路径优化与平滑 生成的初始路径往往存在锯齿状转折,我们采用准均匀 B 样条对路径散点进行平滑处理,消除不连续点,确保满足无人机的动力学约束。
3. 多无人机协同路径规划模型
3.1 协同任务场景
在实际任务中,我们主要关注两种协同模型:
- 模型一:同时到达同一终点 多架无人机从不同起点出发,通过共享环境信息与路径进度,动态调整飞行速度,确保同时抵达终点。这里的难点在于时间同步与冲突避免。
- 模型二:按指定顺序和时间间隔依次到达 无人机按照预设顺序(如任务优先级)依次到达终点,时间间隔由具体任务需求决定。

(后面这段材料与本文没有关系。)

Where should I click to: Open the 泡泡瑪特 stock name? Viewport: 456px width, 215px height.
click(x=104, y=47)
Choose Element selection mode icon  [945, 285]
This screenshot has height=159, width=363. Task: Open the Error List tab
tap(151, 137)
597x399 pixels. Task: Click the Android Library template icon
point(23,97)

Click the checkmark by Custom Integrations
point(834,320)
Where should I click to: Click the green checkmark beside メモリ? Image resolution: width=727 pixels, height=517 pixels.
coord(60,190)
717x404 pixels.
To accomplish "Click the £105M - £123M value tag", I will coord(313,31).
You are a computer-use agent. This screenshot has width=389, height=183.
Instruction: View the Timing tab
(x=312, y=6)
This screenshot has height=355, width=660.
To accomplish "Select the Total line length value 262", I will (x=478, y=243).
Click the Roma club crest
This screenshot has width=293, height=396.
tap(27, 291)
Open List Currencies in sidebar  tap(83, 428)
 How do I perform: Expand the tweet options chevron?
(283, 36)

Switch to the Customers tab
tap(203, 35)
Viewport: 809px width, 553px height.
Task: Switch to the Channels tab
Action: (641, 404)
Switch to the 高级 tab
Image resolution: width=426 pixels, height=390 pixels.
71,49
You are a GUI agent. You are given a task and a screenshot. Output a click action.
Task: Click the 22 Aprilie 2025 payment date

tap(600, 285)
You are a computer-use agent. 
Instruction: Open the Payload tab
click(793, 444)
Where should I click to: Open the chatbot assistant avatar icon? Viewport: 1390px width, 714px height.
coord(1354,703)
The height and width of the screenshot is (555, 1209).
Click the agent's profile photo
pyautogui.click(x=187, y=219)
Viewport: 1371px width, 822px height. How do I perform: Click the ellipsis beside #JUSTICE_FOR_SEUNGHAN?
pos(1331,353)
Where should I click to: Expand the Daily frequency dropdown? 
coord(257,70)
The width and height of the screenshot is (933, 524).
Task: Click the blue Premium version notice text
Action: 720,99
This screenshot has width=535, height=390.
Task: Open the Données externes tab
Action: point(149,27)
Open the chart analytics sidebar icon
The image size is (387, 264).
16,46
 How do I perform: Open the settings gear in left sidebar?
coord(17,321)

关键挑战在于路径隔离与资源分配。
3.2 协同机制设计
- 信息共享:通过通信网络实时交换位置、速度和障碍物信息。
- 动态避障:基于优先级规则(如距离终点的远近)调整路径,避免碰撞。
- 时间协调:引入时间窗约束,通过速度调整或路径重规划实现同步。
4. 实验仿真与结果分析
4.1 实验设置
我们在 2D 和 3D 复杂场景中进行测试,场景包含静态障碍物及动态威胁区域。对比算法包括传统 ABC、RRT* 及 A*。评价指标涵盖路径长度、规划时间、平滑度及任务完成率。
4.2 单无人机路径规划
在 2D 场景中,改进算法的路径长度缩短了约 15%,规划时间减少了 30%。在 3D 场景中,得益于双向搜索避免了局部最优陷阱,成功规划率提升至 98%。
4.3 多无人机协同路径规划
对于模型一,4 架无人机同时到达终点,路径冲突率低于 5%。对于模型二,按顺序抵达任务点,时间误差控制在±2 秒内。此外,经过 B 样条处理后,路径曲率连续性显著提升,完全符合无人机飞行动力学要求。
5. 结论与展望
本文提出的非确定性双向规划机制有效提升了 ABC 算法在无人机路径规划中的性能,尤其在复杂环境和多机协同场景中表现突出。实验结果表明,改进算法简单快速,易于工程实现,且通过路径平滑技术进一步增强了实用性。未来工作将重点探索动态环境下的实时重规划机制,以及多机协同中的能量优化问题。